Tout le monde y va désormais de ses commentaires. Madame la Ministre penchait pour 5 ans, Monsieur le Secrétaire d’Etat craint de passer à « deux vitesses » et le « Professeur », désormais assis à l’occident des choses, veut sortir par le haut de cet imbroglio. Heureusement que nos policiers se sont mis à réfléchir et enfin à « causer », eux qui font les choses. Il y a quand même une question urgente: à quoi ça a bien pu servir que nos sénateurs se soient décarcassés ?

Avant toute autre chose Madame la Ministre reconnaissait (enfin) qu’il y avait trop de Gardes à Vue chez nous. Ouf ! « L’autorité qui fait les lois » rejoignait enfin le consensus de ceux qui les subissent. 900000 ça fait vraiment beaucoup.

N’ayant pas achevé la lecture du rapport des sénateurs, ou l’ayant lu trop vite, elle proposait que la GAV soit applicable aux délits passibles de peines de 5 ans de prison. Elle se rattrapait ensuite en proposant « une retenue judiciaire », sorte de piquet issue de l’ancien système scolaire désigné sous le terme « d’audition libre ». Rien de tout cela ne convenait aux avocats qui le faisaient savoir immédiatement alors qu’ils continuaient à revendiquer une présence dès la première heure.
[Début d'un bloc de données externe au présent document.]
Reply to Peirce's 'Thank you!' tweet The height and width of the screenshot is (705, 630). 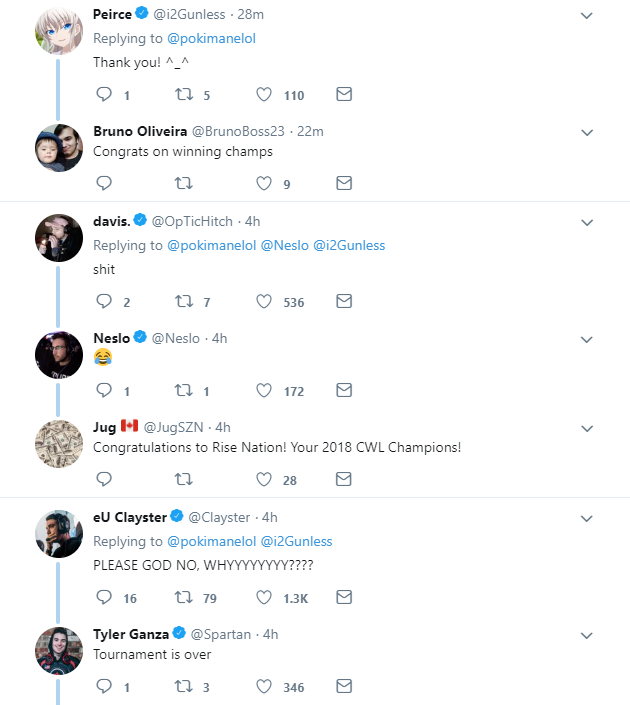[104, 95]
Le Secrétaire d’Etat à la Justice, aussi proche que possible de sa Ministre de toute évidence, faisait part de ses inquiétudes avec délicatesse. Il y prenait beaucoup de soin, car chez ces gens là personne n’aime parler gros sous. Personne n’avait imaginé que la présence d’un avocat dès le début de la GAV puisse être payante. Et bien si ! C’est ainsi que 900000 GAV à 400 Euros la séance ça fait exactement 360 Millions d’Euros. Comme le Secrétaire d’Etat à la Justice n’osait pas trop déplaire à sa Ministre il laissait à entendre que la GAV pourrait comporter plus d’une audition. D’où le chiffre de 600 Millions qu’il susurrait, même si on réduisait le nombre des GAV aux « acquêts », maintenant que Madame la Ministre avait pris conscience qu’il y en avait de trop.

Certains osaient dire que le chiffre de 900000 pouvait être dû à la nomination en tant qu’OPJ de Gendarmes et Gardiens de la Paix sans qualification. Est-ce chose possible ?

D’autres faisaient remarquer que certains délinquants pourraient ainsi rester en liberté malgré de régulières récidives ! Jamais en « tête à tête » donc jamais pris.

D’autres annonçaient encore que de fait les GAV se passent toujours bien alors pourquoi changer le système ?

Personne ne sait vraiment au bout du compte quel pourcentage de ces 900000 revient aux décisions des policiers et à celles des magistrats. Donc personne ne sait dire aujourd’hui qui a poussé les choses un peu loin. On voudrait bien savoir, pas parce qu’il y a eu faute mais tout simplement par ce qu’il a eu « erreur ».

Personne ne cherche non plus à savoir si la définition française de la GAV n’a pas facilité quelques débordements : « garder à sa disposition toute personne à l’encontre de laquelle il existe une ou plusieurs raisons plausibles de soupçonner qu’elle a commis ou tenter de commettre une infraction ».  Est-il plausible de soupçonner que quelqu’un peut tenter de commettre une infraction ? Chacun de nous est dans ce cas là, n’est-il pas ?

Pour Madame la Ministre prendre une décision sera comme plâtrer le corps pour soigner une entorse.